Thanks for your question, it gives me the ability to nerd out on linguistics a
little bit!

As mentioned, the hallmarks of a successful language learning curriculum are
engagement and immersion. I misspoke when I said that "nothing does engagement
and immersion better than video games." One thing does engagement and
immersion better than video games: VR video games.

VR does other things better than video games too, and a million times better
than textbooks. For one, VR excels at spatial conceptualization. This is
important because one of the many obstacles Korean speakers face when learning
English, believe it or don't, is spatial reasoning. Consider the following
sentence:

The teacher is in front of the whiteboard.

In Korean, a literal (machine) translation looks like this:

Teacher whiteboard in front of is+polite participle.

If you parse this incorrectly you will focus on the "whiteboard in front," and
in instances without contextualization, get the objects' spatial relationships
completely backward.

Here we're working from English to Korean but believe me, the confusion goes
both ways! Ask any native speaker teaching in Korea, prepositions wind up
being the longest, most frustrating modules there are. Sadly, they don't
understand Korean sentence structure and so they haven't a clue as to why.
They simply repeat the book's lessons louder.

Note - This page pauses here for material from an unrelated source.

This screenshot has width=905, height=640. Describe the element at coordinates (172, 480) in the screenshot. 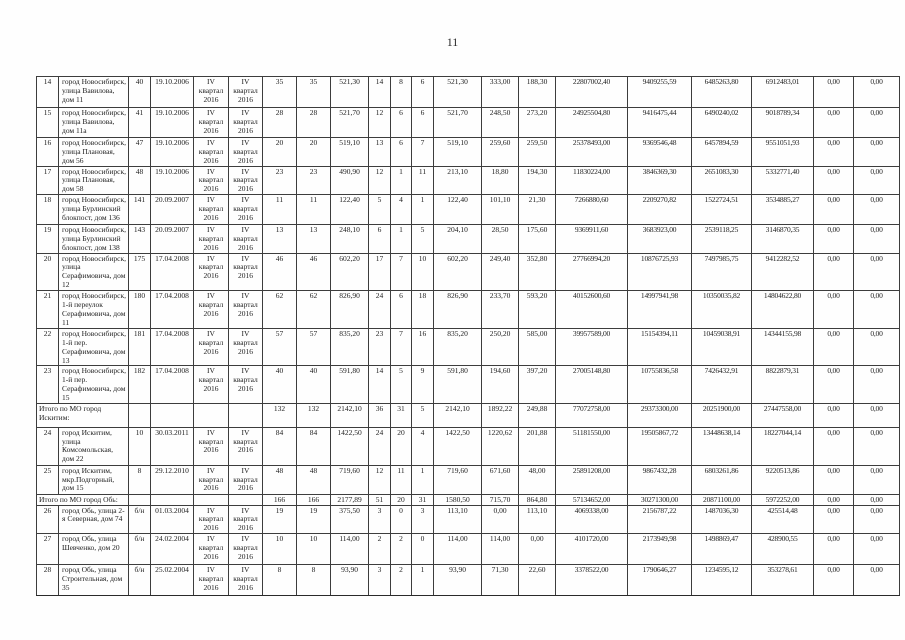

I see `date-cell: 29.12.2010` at that location.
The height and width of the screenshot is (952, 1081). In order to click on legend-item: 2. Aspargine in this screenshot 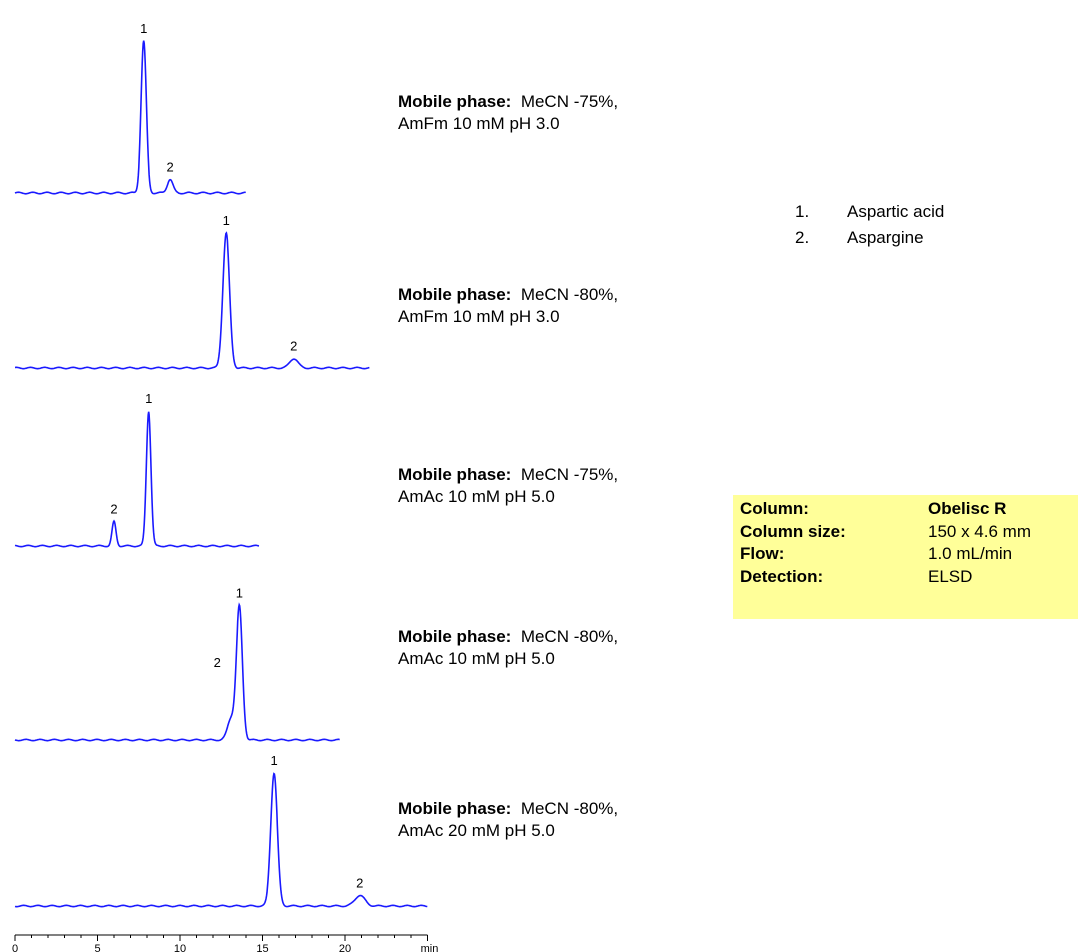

By standing my students up and having them orientate themselves according to
prepositional imperatives, they were better able to understand the spatial
relationships, and by extension, English. Again, this isn't something that can
be accomplished in a book.

It can only be accomplished (mass produced) in VR.

Thanks again for your fantastic question johnsoncreek (let me know if my
answers have/haven't been sufficient)!